Cosa ne pensa degli attuali criteri relativi alla formazione permanente obbligatoria degli iscritti?
“Nel pieno rispetto delle nuove norme che hanno recepito le più recenti direttive europee, occorre intervenire, sostanzialmente, sul modo, sui metodi e sulle esclusive nell’organizzare e gestire i corsi di formazione professionale. Corsi che oggi non solo non godono, purtroppo, della loro caratteristica peculiare: cioè di un riscontro effettivo sul grado di adeguata preparazione, non essendo previsti alcuna prova o esame finale, ma che spesso non riescono neppure ad accertare l’effettiva presenza dei corsisti. Di questo si è reso conto anche l’Ordine di Bergamo che, con una recente informativa agli iscritti, è intervenuto sulla questione, avvalorando, in tal modo tale notevole defaillance. Ma questo è ben poca cosa”.
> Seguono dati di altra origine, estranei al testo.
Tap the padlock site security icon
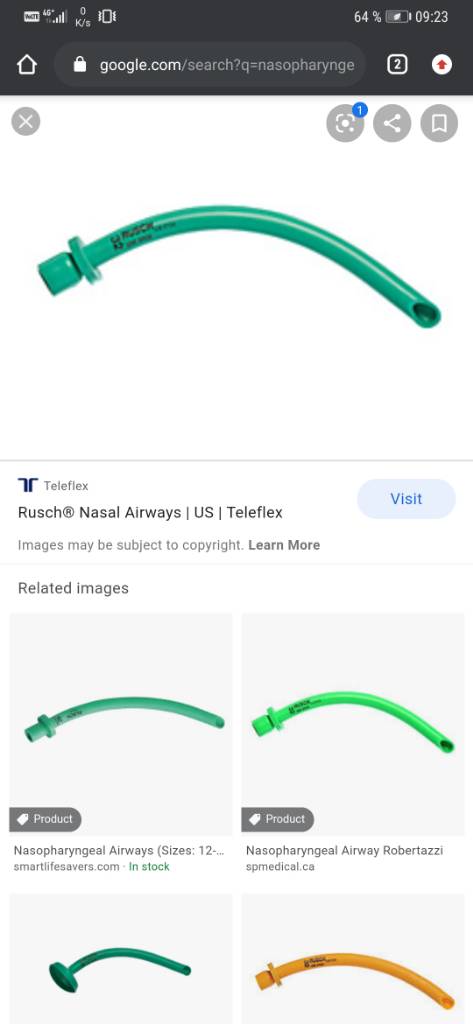 tap(80, 65)
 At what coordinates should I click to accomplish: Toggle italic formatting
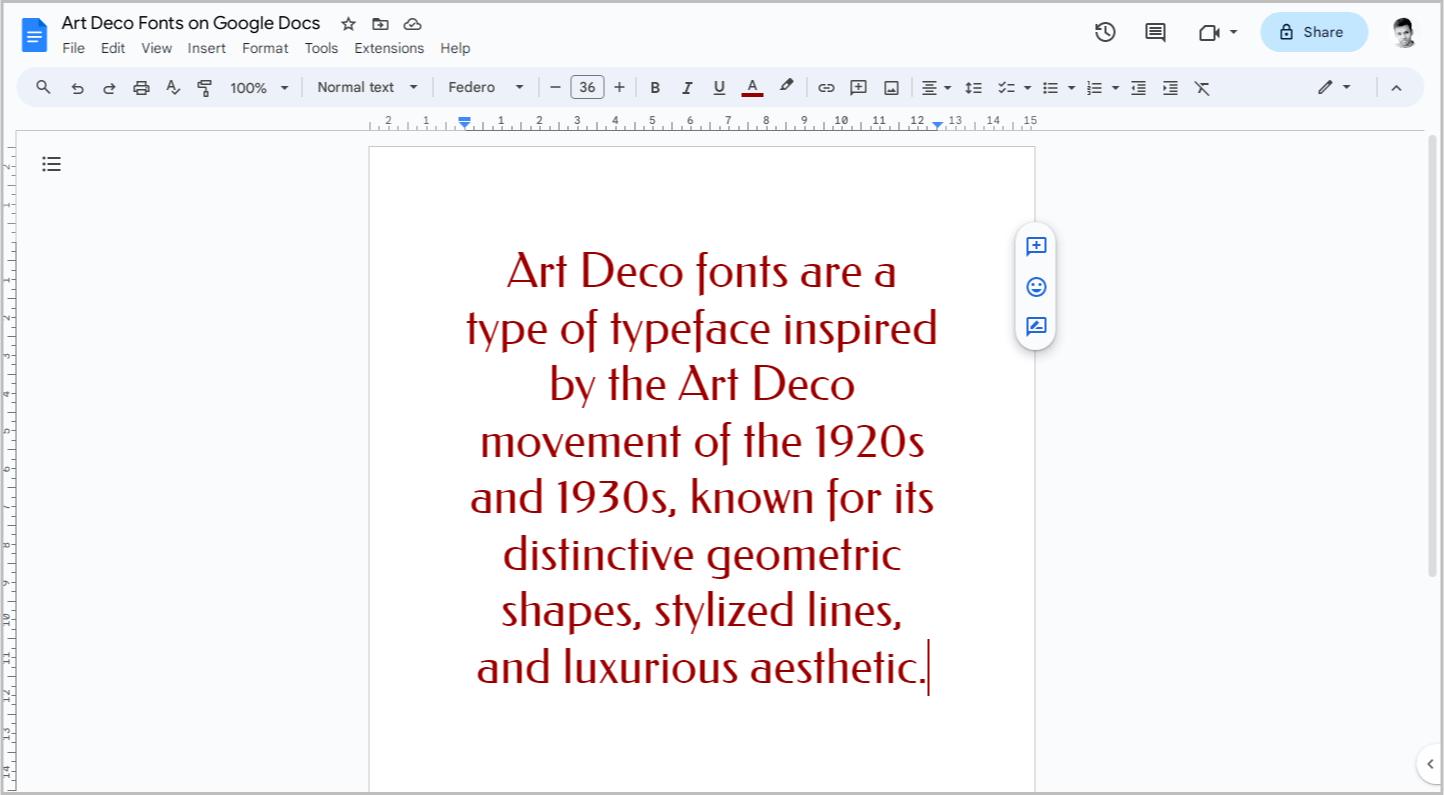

Quali cambiamenti servirebbero?
“Devono essere, per esempio, accettati come validi ai fini formativi, i titoli di laurea e gli esami universitari, o master, avvenuti successivamente all’iscrizione all’albo, e relativi a materie inerenti la professione (unici corsi peraltro dotati, in forza di esami, di reale riscontro sulla preparazione del professionista); ciò che, invece, ora non avviene o avviene in misura del tutto insignificante. Occorre pure, a mezzo dei suddetti corsi formativi, scendere in campo pratico coinvolgendo cioè professionisti e aziende in percorsi comunemente formativi, utili soprattutto per far emergere e segnalare realtà e problemi comuni ad ambedue le categorie. Ho già steso, a riguardo, un progetto in merito denominato “progetto ponte” che presenterò quanto prima al Comitato”.
Di cosa si tratta?
“Il progetto si propone di eliminare lo scollamento esistente fra scuola e lavoro e, più in specifico, fra professionisti e azienda. Altri argomenti oggetto di studio e di approfondimento da parte del Comitato riguardano la revisione legale, secondo le più recenti norme emanate, una seria riforma del Contenzioso tributario, dell’istituto della mediazione tributaria, della conciliazione tributaria e dell’autotutela”.
È vero che i commercialisti sono fra i pochi che si salvano in questo momento particolarmente difficile per la nostra economia?
“No, nel modo più assoluto. La nostra categoria è stata sì, l’ultima, in ordine di tempo, a soffrire della crisi in atto, ma ne è stata pienamente coinvolta. I ritardi nei pagamenti delle prestazioni, da parte dei clienti, sono ormai all’ordine del giorno e così pure gli insoluti, che aumentano sempre di più. Conosco situazioni precarie di piccoli studi ove i colleghi, per lo più giovani, pensano seriamente di abbandonare la professione”.
Chi se la cava?
“Si stanno salvando i grossi studi storici e quelli che hanno impostato, già da anni, il lavoro su appropriate specializzazioni. Proliferano, invece, gli incarichi di procedure concorsuali, peraltro riserva di pochi iscritti, ma questo è un aspetto della professione che non mi è mai interessato. Sono sempre stato convinto, infatti, che il commercialista eserciti veramente la sua professione quando contribuisce, con imprese e lavoratori, ad incentivare il progresso economico e sociale del Paese; e non diversamente. Ma questa, lo ribadisco, resta una mia personale opinione”.